▶ **Texte fourni**:

%%

Les députés se sont penchés, mardi 11 avril, sur la proposition de loi "pour bâtir la société du bien vieillir". Mais qu'est-ce que bien vieillir dans une société où le vieillissement fait peur ? Autrefois, il existait dans la tradition chrétienne un art de bien vivre et de bien mourir...
Ce mardi 11 avril les députés examinent la proposition de loi "pour bâtir la société du bien vieillir". Plusieurs mesures sont à l’étude comme la lutte contre l’isolement des seniors ou la carte professionnelle pour les aides à domicile. Alors qu’une loi "grand âge" avait été abandonnée en 2021, il y a urgence dans notre société à se pencher sur le sort de nos aînés.
C’est dès 40 ans qu’il faut se préoccuper "de la densité, de la profondeur, de la diversité des relations sociales". Pour Yann Lasnier, délégué général de l’association Les Petits frères des pauvres, il y a urgence à combler les lacunes en terme de prévention, et notamment prévention de l’isolement social. Selon lui, "les conditions de l’adulte vieillissant que vous serez se construisent 15 ou 20 ans plus tôt". Auteure de "L’aventure de vieillir - Et si avancer dans l’âge était un voyage ?" (éd. Robert Laffont, 2022), Marie de Hennezel rappelle que son livre ne s’adresse pas qu’aux personnes de plus de 80 ans... Elle prépare d’ailleurs un nouvel ouvrage qui s’intitulera "Vieillir solidaire".
On estime qu’en 2050, le nombre de personnes de plus de 85 ans passera de 2 millions aujourd’hui à plus de 4 millions. Ce qui a de quoi inquiéter les générations suivantes. Comment pourra-t-on prendre en charge les parents vieillissants quand on vit dans de petits appartements et quand on sait le coût des maisons de retraites ? Notre société a très largement "une image déficitaire de la vieillesse", regrette Marie de Hennezel, psychologue clinicienne. Et en effet, quand on fréquente le grand âge, "il y a de l’inéluctable, du raté, du lamentable, quelque chose qui ne marche pas, qui n’est pas récupérable", note le jésuite Bruno Saintôt, directeur du département d’éthique biomédicale du Centre Sèvres. "Quand vous allez dans les Ehpad, vous voyez de gens qui râlent à longueur de journée… Qu’est-ce qu’on fait avec ça ? Ceux qui sont menacés de ne pas avoir figure humaine ? Qu’est-ce qu’on fait pour se comporter humainement quand il y a du lamentable, de l’irrécupérable, que les familles sont désemparées ?"

%%

▶ **Données**:
%%

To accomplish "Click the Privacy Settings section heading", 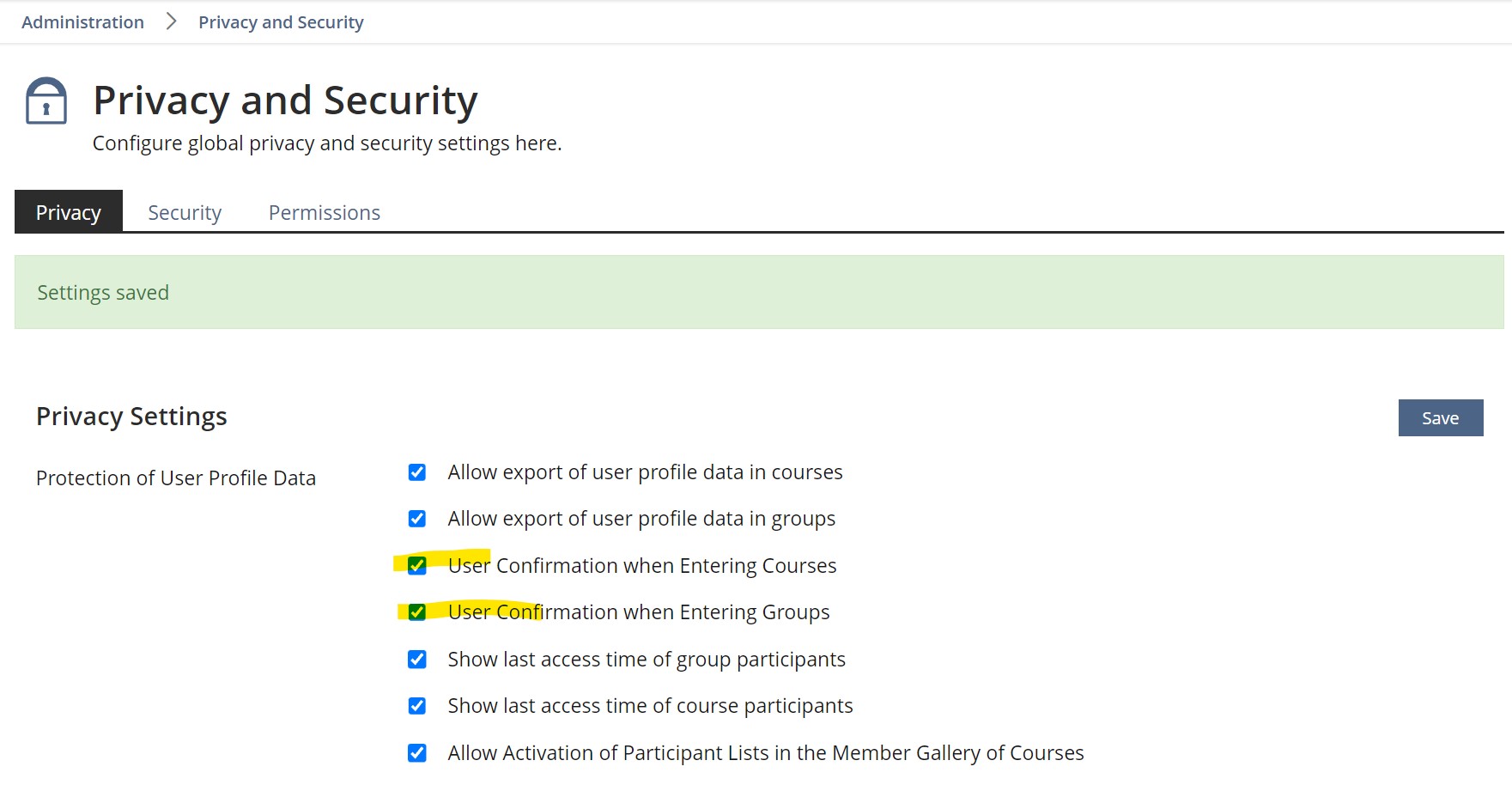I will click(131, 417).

%%
%%

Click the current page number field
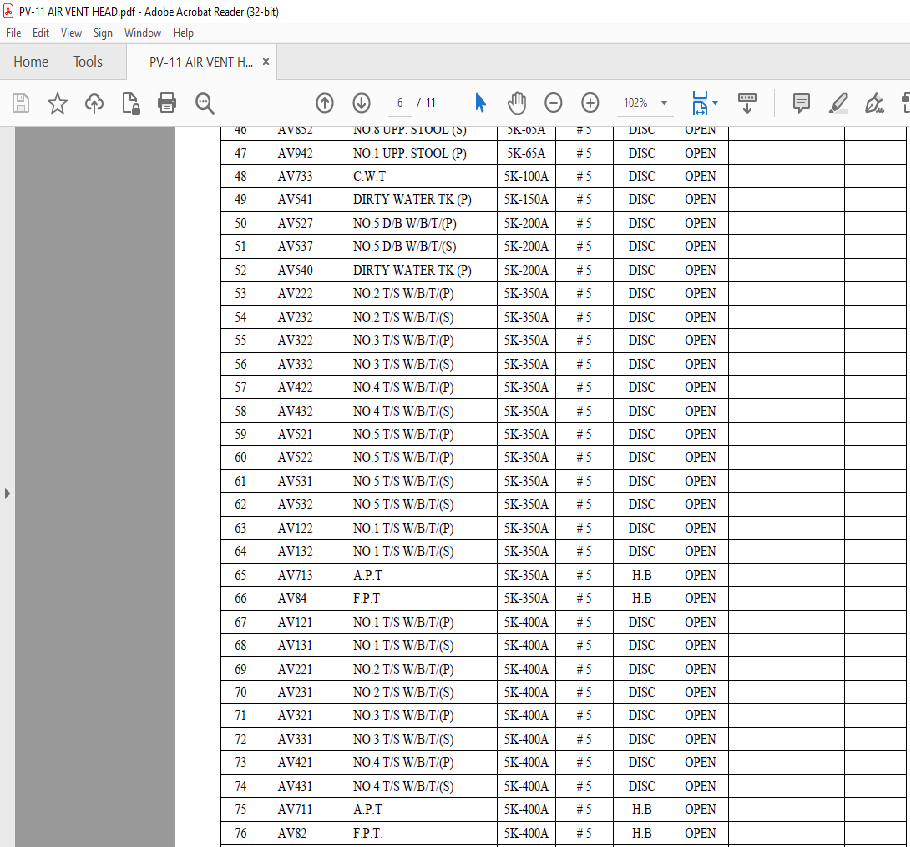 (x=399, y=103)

%%

▶ **Consigne A**: Reproduisez le passage du texte sur le bien vieillir qui va de « Les députés se » jusqu'à « de nos aînés. ».
▶ **Consigne B**: Prolongez le texte sur le bien vieillir au-delà de sa dernière phrase.

▶ **Sortie attendue A**:
Les députés se sont penchés, mardi 11 avril, sur la proposition de loi "pour bâtir la société du bien vieillir". Mais qu'est-ce que bien vieillir dans une société où le vieillissement fait peur ? Autrefois, il existait dans la tradition chrétienne un art de bien vivre et de bien mourir...
Ce mardi 11 avril les députés examinent la proposition de loi "pour bâtir la société du bien vieillir". Plusieurs mesures sont à l’étude comme la lutte contre l’isolement des seniors ou la carte professionnelle pour les aides à domicile. Alors qu’une loi "grand âge" avait été abandonnée en 2021, il y a urgence dans notre société à se pencher sur le sort de nos aînés.

▶ **Sortie attendue B**:
Pourtant, "à force de ne voir que les diminutions on finit par avoir peur ou par redouter de vieillir, par oublier que finalement c’est une chance", estime Marie de Hennezel. Pour elle, "ce que [ces jeunes générations] attendent c’est que leurs parents prennent leur vieillir à bras le corps et qu’eux-mêmes décident de ce qu’ils veulent pour eux". Comme elle l'écrit dans l'un de ses livres, "plus les grands-parents seront heureux moins ils pèseront lourd sur leurs enfants" (dans "Qu’allons-nous faire de vous ? Deux générations face à face", éd. Lgf Livre de poche, 2013 - coécrit avec son fils Édouard de Hennezel.)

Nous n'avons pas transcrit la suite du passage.